During the past year, Pioneer PBS made several major investments in upgrading technology to complete its master control move to Granite Falls. Despite aging infrastructure, Pioneer PBS maintained services to most communities during other upgrades. However, this incident requires Pioneer PBS to rebuild its foundational infrastructure. This is a major investment for Pioneer PBS, in the several hundreds of thousands of dollars range.  

During this time of major transformation, Pioneer PBS needs the full support of its members, viewers, board and employees as it works tirelessly through this issue. The station’s top priority is returning broadcast service as soon as possible. Pioneer PBS needs the understanding and continued support of its 45-county community while it works through logistical issues. As a nonprofit, Pioneer PBS membership dollars go to support the services and employees that bring the award-winning productions the world expects from this station.

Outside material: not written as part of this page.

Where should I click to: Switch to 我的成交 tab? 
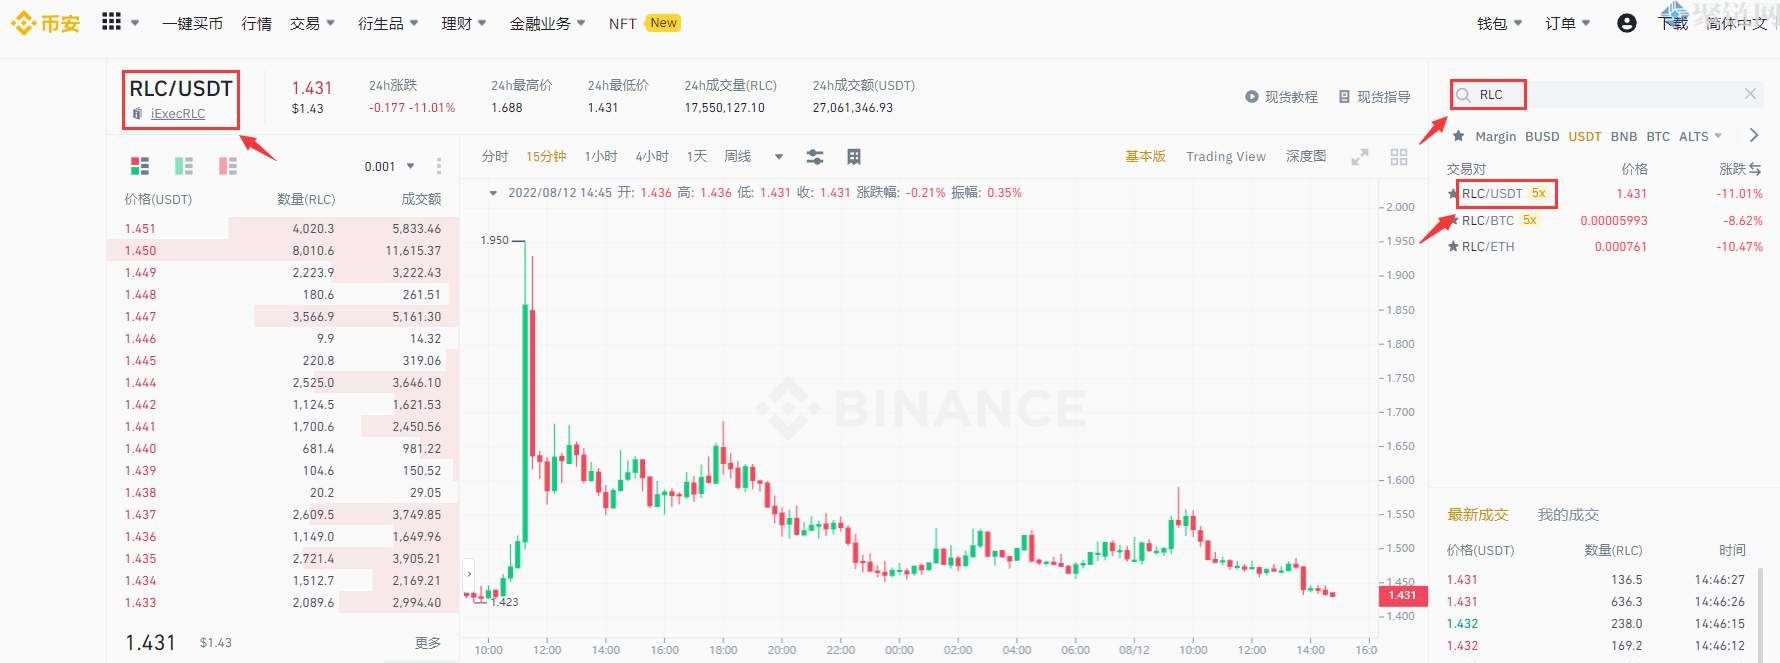coord(1568,515)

“The board of directors has pledged to do everything it takes to ensure the continuation of local public broadcasting services to the entire region that Pioneer PBS serves,” said Mark Olson, chairman of the board of Pioneer PBS. “We appreciate our members’ and donors’ financial support, and we are working hard to rebuild Pioneer PBS into an even stronger station than before this horrific incident.” 

Based in Granite Falls, Pioneer PBS is located in one of the smallest towns out of any station in the PBS system and is dedicated to remaining here for the benefit of our region. “Pioneer PBS will need the region’s continued support as it works to keep the station’s services and programs growing into the future,” said General Manager Shari Lamke. “Our mission remains to facilitate educational growth, support cultural opportunities and promote economic development for western Minnesota, eastern South Dakota, northern Iowa and beyond.”